ENTRIES SUPPLIED:

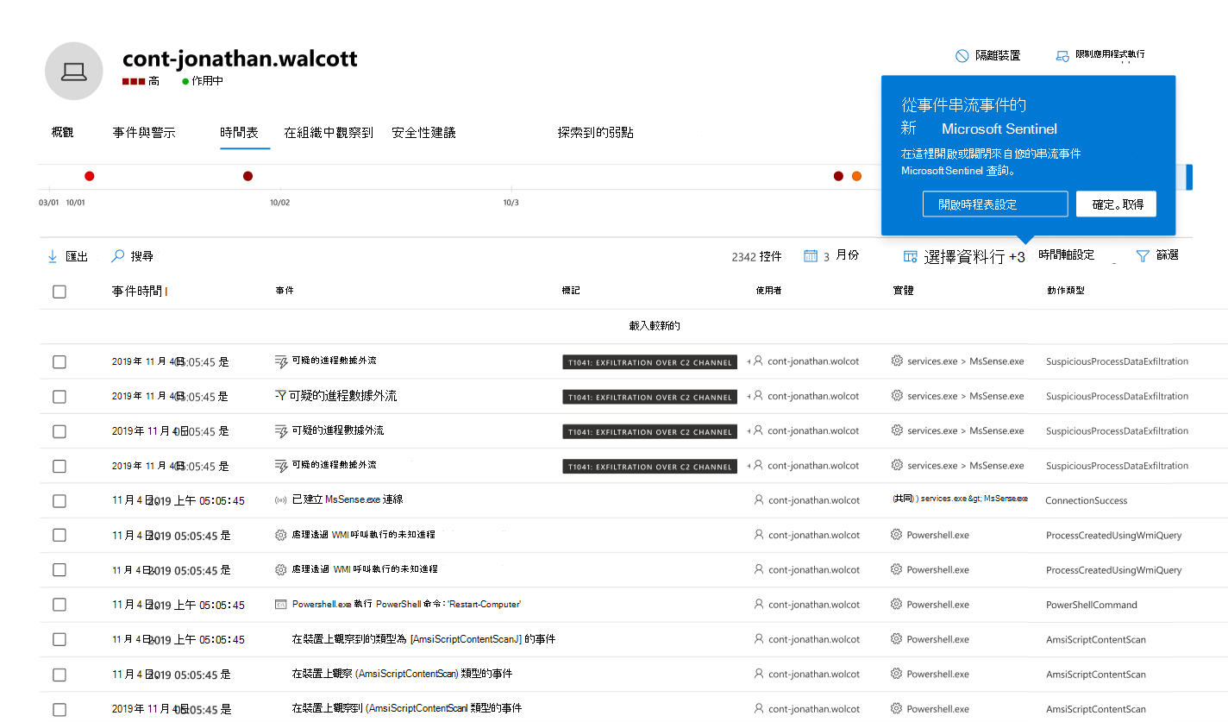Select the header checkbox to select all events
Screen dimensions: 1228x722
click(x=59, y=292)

...

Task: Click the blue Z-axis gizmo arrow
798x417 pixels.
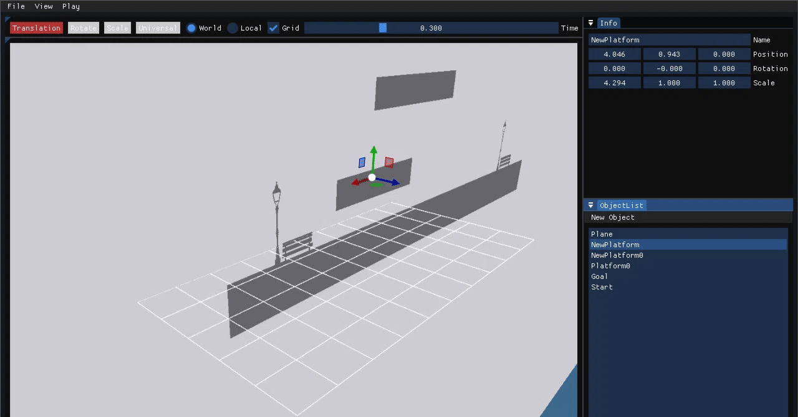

REQUIRED ACTION:
Please output exactly the lines between the one holding "Task: Click the blue Z-axis gizmo arrow" and the one holding "798x417 pixels." in the records above, inclusive, and nothing more.

EXERCISE ANSWER:
Task: Click the blue Z-axis gizmo arrow
798x417 pixels.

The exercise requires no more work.